Vorliegender Text
#####
Sozialhilfebezieher, die mit Freunden oder Angehörigen zusammenleben und einen gemeinsamen Haushalt führen, haben Anspruch auf die Regelbedarfsstufe 1 (391 Euro). Das entschied der 8. Senat des Bundessozialgerichts (BSG) am 23. Juli 2014 in drei Verfahren aufgrund mündlicher Verhandlung. Bisher galt die Regelbedarfsstufe 3 (313 Euro) für diesen Personenkreis.

BSG erklärt bisherige sozialhilferechtliche Praxis bei Regelbedarfsstufe 3 für rechtswidrig
Anspruch auf Sozialhilfe haben nach SGB XII nicht erwerbsfähige Personen, die hilfebedürftig und nicht in der Lage sind, mindestens drei Stunden am Tag zu arbeiten. Zum Bezugskreis gehören deshalb insbesondere Menschen mit gesundheitlichen Problemen oder Behinderungen. Für diese Personen galt bisher eine Art „Ausnahmeregelung“ in der sozialhilferechtlichen Praxis. Wenn sie mit Angehörigen oder Freunden (nicht dem Partner) zusammen lebten, hatten sie nur Anspruch auf Regelbedarfsstufe 3.
#####
Datenauszug
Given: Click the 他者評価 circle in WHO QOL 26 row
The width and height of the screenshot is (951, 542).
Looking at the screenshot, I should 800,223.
#####
Aufgabenstellung
Schreib den Text zum BSG-Urteil alles von „BSG erklärt bisherige“ bis hinunter zu „auf Regelbedarfsstufe 3.“ noch einmal ab. Tausche dabei „Angehörigen“ gegen „Verwandten“.

Lösung
BSG erklärt bisherige sozialhilferechtliche Praxis bei Regelbedarfsstufe 3 für rechtswidrig
Anspruch auf Sozialhilfe haben nach SGB XII nicht erwerbsfähige Personen, die hilfebedürftig und nicht in der Lage sind, mindestens drei Stunden am Tag zu arbeiten. Zum Bezugskreis gehören deshalb insbesondere Menschen mit gesundheitlichen Problemen oder Behinderungen. Für diese Personen galt bisher eine Art „Ausnahmeregelung“ in der sozialhilferechtlichen Praxis. Wenn sie mit Verwandten oder Freunden (nicht dem Partner) zusammen lebten, hatten sie nur Anspruch auf Regelbedarfsstufe 3.